The traditional graph ML pipeline: design features for nodes/links/graphs, obtain said features
Node-level Features
Different ways to model centrality:
Node degree
node degree \(k_v\) of the node \(v\) is the number of outgoing edges
Centrality
Node centrality: how important is a given node to the structure of the network?
- Eigenvector centrality
A node v is important if surrounded by important neighboring nodes \(u \in N(v)\).
\[c_v = \frac{1}{\lambda} \sum_{u \in N(v)} c_u\]
- Betweenness centrality
A node is important if it lies on many shortest paths between other nodes.
\[c_{v}=\sum_{s \neq v \neq t} \frac{\#(\text { shortest paths betwen } s \text { and } t \text { that contain } v)}{\#(\text { shortest paths between } s \text { and } t)}\]
- Clustering coefficient
How connected \(v\)’s neighboring nodes are:
\[e_v = \frac{\text{\#(edges among neighboring nodes)}}{\binom{k_v}{2}}\]
Graphlet
Small subgraphs that describe the structure of a node neighborhood.
Graphlets are rooted, connected, induced, non-isomorphic subgraphs.
Graphlet Degree Vector (GDV): a count vector of graphlets rooted at a given node.
Link-level Features
These can be used in link prediction tasks – i.e., whether two nodes should be connected / will be connected in the future.
Distance-based features
Use the shortest path length between two nodes.
Local neighborhood overlap
Capture how many neighboring nodes are shared by two nodes.
Common neighbors: \(\left|N\left(v_{1}\right) \cap N\left(v_{2}\right)\right|\)
Jaccard coefficient: \(\frac{\left|N\left(v_{1}\right) \cap N\left(v_{2}\right)\right|}{\left|N\left(v_{1}\right) \cup N\left(v_{2}\right)\right|}\)

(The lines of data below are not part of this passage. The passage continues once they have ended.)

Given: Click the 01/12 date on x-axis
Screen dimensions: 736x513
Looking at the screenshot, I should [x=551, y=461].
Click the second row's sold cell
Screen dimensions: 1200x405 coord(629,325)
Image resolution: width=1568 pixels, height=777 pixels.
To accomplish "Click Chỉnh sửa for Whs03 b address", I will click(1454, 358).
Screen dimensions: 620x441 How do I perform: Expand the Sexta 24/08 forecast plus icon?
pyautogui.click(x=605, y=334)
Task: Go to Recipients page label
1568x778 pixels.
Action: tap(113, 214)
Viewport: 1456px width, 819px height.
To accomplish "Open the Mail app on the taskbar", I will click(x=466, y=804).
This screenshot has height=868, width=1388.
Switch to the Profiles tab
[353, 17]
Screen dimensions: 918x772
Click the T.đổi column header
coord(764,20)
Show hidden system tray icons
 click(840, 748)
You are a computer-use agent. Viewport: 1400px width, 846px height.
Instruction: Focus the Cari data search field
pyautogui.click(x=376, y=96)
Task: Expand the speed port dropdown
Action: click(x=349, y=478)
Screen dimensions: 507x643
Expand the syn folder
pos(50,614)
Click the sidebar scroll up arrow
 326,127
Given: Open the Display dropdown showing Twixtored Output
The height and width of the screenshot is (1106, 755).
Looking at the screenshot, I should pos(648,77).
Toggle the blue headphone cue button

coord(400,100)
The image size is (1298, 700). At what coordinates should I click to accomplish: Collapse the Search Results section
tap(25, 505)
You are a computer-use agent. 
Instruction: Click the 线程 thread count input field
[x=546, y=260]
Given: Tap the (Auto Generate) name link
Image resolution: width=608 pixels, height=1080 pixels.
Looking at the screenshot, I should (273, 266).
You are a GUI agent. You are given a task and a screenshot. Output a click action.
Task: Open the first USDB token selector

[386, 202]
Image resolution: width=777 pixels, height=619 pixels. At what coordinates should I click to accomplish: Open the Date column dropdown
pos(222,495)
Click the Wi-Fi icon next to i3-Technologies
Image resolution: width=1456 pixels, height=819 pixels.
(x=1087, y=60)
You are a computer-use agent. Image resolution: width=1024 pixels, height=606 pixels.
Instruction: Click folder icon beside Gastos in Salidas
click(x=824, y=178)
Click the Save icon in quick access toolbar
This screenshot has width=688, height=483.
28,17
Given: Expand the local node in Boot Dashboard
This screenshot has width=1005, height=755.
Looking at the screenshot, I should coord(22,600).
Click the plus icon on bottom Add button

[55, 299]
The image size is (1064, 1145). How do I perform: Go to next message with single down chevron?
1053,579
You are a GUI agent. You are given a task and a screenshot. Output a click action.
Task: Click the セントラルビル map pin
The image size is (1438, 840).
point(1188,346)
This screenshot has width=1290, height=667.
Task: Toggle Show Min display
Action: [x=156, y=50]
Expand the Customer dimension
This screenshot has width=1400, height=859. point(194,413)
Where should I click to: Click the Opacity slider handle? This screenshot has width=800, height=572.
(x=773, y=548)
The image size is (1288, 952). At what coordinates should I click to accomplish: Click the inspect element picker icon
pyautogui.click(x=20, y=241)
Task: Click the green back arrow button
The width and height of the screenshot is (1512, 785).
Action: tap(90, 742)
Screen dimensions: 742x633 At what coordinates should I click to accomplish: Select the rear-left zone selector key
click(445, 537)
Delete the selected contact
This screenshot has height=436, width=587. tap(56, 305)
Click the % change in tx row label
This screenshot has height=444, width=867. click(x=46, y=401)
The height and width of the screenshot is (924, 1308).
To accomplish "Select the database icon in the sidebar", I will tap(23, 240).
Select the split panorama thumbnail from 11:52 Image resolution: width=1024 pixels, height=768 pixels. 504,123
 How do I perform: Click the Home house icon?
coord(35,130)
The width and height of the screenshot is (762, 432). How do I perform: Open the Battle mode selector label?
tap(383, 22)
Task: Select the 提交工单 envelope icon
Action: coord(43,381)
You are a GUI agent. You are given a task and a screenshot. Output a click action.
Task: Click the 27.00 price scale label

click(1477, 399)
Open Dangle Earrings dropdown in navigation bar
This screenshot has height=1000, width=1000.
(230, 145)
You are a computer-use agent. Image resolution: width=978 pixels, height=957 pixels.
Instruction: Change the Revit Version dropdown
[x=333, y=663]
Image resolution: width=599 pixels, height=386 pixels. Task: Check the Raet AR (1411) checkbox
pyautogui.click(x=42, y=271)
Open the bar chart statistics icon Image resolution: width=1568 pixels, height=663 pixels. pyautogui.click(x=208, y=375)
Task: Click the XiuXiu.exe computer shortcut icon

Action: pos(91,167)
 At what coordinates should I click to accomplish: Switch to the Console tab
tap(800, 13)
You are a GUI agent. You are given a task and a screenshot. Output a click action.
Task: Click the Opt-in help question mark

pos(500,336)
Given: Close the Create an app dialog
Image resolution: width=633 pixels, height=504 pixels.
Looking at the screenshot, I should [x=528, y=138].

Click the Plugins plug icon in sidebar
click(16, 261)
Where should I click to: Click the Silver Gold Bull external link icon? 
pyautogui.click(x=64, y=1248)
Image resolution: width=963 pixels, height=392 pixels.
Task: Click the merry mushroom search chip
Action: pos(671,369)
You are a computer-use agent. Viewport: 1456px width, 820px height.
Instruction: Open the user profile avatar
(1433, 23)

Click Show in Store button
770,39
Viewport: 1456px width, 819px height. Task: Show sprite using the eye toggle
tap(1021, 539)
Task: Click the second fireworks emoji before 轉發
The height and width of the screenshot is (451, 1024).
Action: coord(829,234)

Adamic-Amar index: \(\sum_{u \in N\left(v_{1}\right) \cap N\left(v_{2}\right)} \frac{1}{\log \left(k_{u}\right)}\)
Global neighborhood overlap
Count the number of paths of all lengths between the two nodes.
Katz index matrix:
\[S=\sum_{i=1}^{\infty} \beta^{i} \boldsymbol{A}^{i}=(\boldsymbol{I}-\beta \boldsymbol{A})^{-1}-\boldsymbol{I}\]
Graph-level Features
Goal: we want features that characterize the structure of an entire graph.
Kernel methods are widely-used for traditional graph-level prediction. The idea is to design kernels instead of feature vectors.
That is, we want some graph feature vector \(\phi(G)\). Basically, bag-of-words for a graph, in that each node has some features, but the ordering / relation between nodes isn’t considered.